Keep creation separate from survival
Keep your creative work financially separate from your survival for as long as possible — not because the work doesn't matter, but because burdening it with paying your bills is one of the fastest ways to kill the pleasure that sustains it.
Trust what makes you dizzy
When an idea gives you chills, nausea, dizziness — the physical symptoms Gilbert describes — treat that as a contract. Clear space, say yes, and start immediately. Ideas that aren't taken up leave.
Ask what intrigues you now
Replace 'What am I passionate about?' with 'What am I curious about right now?' Curiosity is smaller, more honest, and more sustainable than passion — and it leaves a trail you can actually follow.
Show up unapologetically weird
Walk into the room in your lobster suit. Put the work out there without apologizing for it, without explaining it away.

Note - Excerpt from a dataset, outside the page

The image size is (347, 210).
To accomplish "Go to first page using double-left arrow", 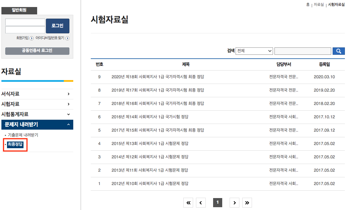I will (188, 203).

The ballroom is usually more welcoming than you expect — and even if it isn't, you still showed up.
Who Should Read This
People working on personal growth in Creative Thinking and Artistic Expression, especially those tired of generic motivational advice.
Big Magic
By Elizabeth Gilbert
12 min read
Why does it matter? Because you're not waiting for permission — you're waiting for fearlessness, and it's never coming.
Most people are waiting for the fear to stop before they begin. Waiting to feel ready, to feel qualified, to feel like someone who legitimately belongs at the table with the real artists. Here's the uncomfortable thing Elizabeth Gilbert discovered: the fear doesn't stop. It shows up every single time, reliable as weather, there for every single thing you'll ever try to make. But the people living the fullest, strangest, most alive versions of their lives aren't the ones who outran it. They're the ones who stopped trying to. Big Magic makes a case that creative living isn't a personality type or a professional credential — it's a disposition, available to anyone willing to stop treating their fear as the gatekeeper and start treating it as the most tiresome passenger imaginable. One who never gets a vote on the destination.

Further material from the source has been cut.